> **Text**
━━━━━━━━━━━━━━━━━━━━━━━━━━━━━━
Back in the sky carriage, Tella still cannot believe that the Fates are returning to the world and that the Prince of Hearts kissed her. She asks Jacks why he wants Legend when he initially only wanted the man’s name; Jacks informs her that it makes no sense to merely accept Legend’s name when Tella can deliver the man in person. She asks for proof that Jacks knows where her mother is and that he knows her real name. In response, he gives her the card in which her mother has been trapped for seven years—a card with a dying heartbeat like her own. He makes her read the first clue and guides her to the Temple District, where he believes that the first clue is sending her.
Dreams of death haunt Tella’s nightmares. The next morning, when she wakes up, she can feel that her heartbeat has slowed overnight. After she tucks her mother’s card away for safe-keeping, she puts on the new outfit that Jacks has sent her—a sapphire-blue lace dress—and travels to the Satine District to keep an appointment he made for her at Minerva’s ModernWears (Tella is to obtain clothes that will support the illusion that she is Jacks’s fiancé). When she arrives, she believes that she must be in the wrong place. The Satine District contradicts her expectations of a luminous and expensive place for Valenda’s elite. Instead, the district looks rundown, as though it hosts many illicit enterprises. While she searches for Minerva’s, she finds the shop that she has used in the past to correspond with Jacks—Elantine’s Most Wanted. The proprietor directs her to Minerva’s and tries to warn her about the establishment, but Tella does not listen. When Tella arrives, she finds a guard sitting outside who unlocks an excessive number of locks to let her in.
━━━━━━━━━━━━━━━━━━━━━━━━━━━━━━
> **Supplied data**

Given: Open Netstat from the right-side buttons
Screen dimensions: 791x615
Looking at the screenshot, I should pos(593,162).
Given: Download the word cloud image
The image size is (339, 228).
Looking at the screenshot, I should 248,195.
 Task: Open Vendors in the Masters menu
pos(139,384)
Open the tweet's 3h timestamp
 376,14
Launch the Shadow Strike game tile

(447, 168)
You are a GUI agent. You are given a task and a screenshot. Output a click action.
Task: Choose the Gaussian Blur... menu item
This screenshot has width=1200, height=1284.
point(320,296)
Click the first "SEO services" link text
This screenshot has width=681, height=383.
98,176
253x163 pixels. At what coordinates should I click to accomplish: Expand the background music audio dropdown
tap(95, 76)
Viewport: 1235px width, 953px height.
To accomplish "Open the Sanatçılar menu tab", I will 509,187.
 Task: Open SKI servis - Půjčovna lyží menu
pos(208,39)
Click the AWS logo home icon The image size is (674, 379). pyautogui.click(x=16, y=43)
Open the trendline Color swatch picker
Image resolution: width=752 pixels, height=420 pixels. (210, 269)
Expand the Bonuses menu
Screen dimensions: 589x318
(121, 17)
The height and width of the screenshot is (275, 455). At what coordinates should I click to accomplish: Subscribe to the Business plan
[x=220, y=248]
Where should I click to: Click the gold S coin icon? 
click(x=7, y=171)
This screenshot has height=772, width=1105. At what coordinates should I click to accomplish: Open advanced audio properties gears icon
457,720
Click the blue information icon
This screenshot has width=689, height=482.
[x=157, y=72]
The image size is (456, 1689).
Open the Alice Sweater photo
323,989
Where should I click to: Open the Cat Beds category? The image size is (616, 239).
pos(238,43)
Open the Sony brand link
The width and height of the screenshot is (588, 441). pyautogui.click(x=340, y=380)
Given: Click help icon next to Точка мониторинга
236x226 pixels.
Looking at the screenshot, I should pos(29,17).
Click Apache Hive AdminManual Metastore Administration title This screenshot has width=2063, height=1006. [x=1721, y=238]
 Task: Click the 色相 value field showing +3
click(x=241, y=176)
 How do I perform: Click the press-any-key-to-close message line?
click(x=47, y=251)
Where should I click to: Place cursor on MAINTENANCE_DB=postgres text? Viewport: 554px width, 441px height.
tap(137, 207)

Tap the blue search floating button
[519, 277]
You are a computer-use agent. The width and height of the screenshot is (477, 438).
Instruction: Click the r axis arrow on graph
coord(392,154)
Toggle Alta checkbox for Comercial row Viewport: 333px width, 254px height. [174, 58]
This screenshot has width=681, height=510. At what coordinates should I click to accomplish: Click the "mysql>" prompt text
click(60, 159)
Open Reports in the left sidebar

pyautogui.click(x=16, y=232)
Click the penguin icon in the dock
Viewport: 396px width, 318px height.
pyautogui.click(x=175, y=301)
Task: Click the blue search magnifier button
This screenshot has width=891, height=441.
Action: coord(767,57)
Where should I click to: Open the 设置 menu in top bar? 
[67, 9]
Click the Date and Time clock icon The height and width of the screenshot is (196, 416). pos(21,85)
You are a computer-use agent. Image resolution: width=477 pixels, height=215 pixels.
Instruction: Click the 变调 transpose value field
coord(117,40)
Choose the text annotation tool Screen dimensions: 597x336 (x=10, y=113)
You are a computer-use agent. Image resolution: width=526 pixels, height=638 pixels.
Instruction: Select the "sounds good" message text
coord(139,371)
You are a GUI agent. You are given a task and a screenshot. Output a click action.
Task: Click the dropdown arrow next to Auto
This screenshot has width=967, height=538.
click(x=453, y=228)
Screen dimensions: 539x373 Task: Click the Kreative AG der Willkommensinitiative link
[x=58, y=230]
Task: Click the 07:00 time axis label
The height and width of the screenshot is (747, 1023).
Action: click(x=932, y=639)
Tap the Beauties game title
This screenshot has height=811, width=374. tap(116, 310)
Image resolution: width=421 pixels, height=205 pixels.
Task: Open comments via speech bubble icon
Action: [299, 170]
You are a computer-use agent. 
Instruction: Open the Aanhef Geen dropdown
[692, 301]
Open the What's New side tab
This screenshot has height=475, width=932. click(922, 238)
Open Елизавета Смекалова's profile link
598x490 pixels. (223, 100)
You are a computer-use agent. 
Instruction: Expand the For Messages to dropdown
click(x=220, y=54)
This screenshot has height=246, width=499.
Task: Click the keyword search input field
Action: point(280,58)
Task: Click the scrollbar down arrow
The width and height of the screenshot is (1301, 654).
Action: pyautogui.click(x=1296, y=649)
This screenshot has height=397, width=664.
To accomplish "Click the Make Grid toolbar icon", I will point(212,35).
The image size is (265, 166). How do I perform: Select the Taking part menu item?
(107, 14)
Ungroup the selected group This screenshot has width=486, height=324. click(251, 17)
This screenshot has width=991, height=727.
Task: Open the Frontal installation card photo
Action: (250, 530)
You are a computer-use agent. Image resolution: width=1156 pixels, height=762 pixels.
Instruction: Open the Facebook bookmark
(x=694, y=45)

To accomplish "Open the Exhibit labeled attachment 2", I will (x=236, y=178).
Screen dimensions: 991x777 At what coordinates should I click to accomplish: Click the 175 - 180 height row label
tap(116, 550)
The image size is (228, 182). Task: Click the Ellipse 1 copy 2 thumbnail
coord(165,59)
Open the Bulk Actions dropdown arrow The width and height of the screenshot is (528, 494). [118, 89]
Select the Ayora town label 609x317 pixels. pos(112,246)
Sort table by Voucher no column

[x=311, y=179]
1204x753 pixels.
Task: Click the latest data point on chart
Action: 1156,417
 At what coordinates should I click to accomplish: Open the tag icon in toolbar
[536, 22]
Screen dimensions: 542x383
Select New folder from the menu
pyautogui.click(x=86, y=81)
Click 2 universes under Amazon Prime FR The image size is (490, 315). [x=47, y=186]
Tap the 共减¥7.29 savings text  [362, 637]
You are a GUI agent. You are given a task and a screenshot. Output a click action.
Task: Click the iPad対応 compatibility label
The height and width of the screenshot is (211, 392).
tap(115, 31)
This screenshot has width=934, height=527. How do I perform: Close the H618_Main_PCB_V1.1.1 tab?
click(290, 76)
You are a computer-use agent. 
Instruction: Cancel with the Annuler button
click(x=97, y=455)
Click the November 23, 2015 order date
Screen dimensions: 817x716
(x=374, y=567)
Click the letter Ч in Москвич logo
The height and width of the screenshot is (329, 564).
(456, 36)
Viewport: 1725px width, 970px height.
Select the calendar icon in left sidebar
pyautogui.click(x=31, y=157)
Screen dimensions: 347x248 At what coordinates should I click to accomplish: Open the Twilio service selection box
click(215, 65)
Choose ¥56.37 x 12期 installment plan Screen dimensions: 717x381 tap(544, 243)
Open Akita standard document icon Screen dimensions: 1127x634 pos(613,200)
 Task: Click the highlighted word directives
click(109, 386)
━━━━━━━━━━━━━━━━━━━━━━━━━━━━━━
> **Actions to take**
A – Name every place that the plot summary mentions by name.
B – Rewrite the rows from the line with "Task: Click the blue search magnifier button" up to and including the line with "[x=58, y=230]", changing "Instruction" to "Command" and leaving everything else as it is.

> **Solutions below**
A –
Temple District
Satine District
Minerva's ModernWears
Valenda
Elantine's Most Wanted

B –
Task: Click the blue search magnifier button
This screenshot has width=891, height=441.
Action: coord(767,57)
Where should I click to: Open the 设置 menu in top bar? 
[67, 9]
Click the Date and Time clock icon The height and width of the screenshot is (196, 416). pos(21,85)
You are a computer-use agent. Image resolution: width=477 pixels, height=215 pixels.
Command: Click the 变调 transpose value field
coord(117,40)
Choose the text annotation tool Screen dimensions: 597x336 (x=10, y=113)
You are a computer-use agent. Image resolution: width=526 pixels, height=638 pixels.
Command: Select the "sounds good" message text
coord(139,371)
You are a GUI agent. You are given a task and a screenshot. Output a click action.
Task: Click the dropdown arrow next to Auto
This screenshot has width=967, height=538.
click(x=453, y=228)
Screen dimensions: 539x373 Task: Click the Kreative AG der Willkommensinitiative link
[x=58, y=230]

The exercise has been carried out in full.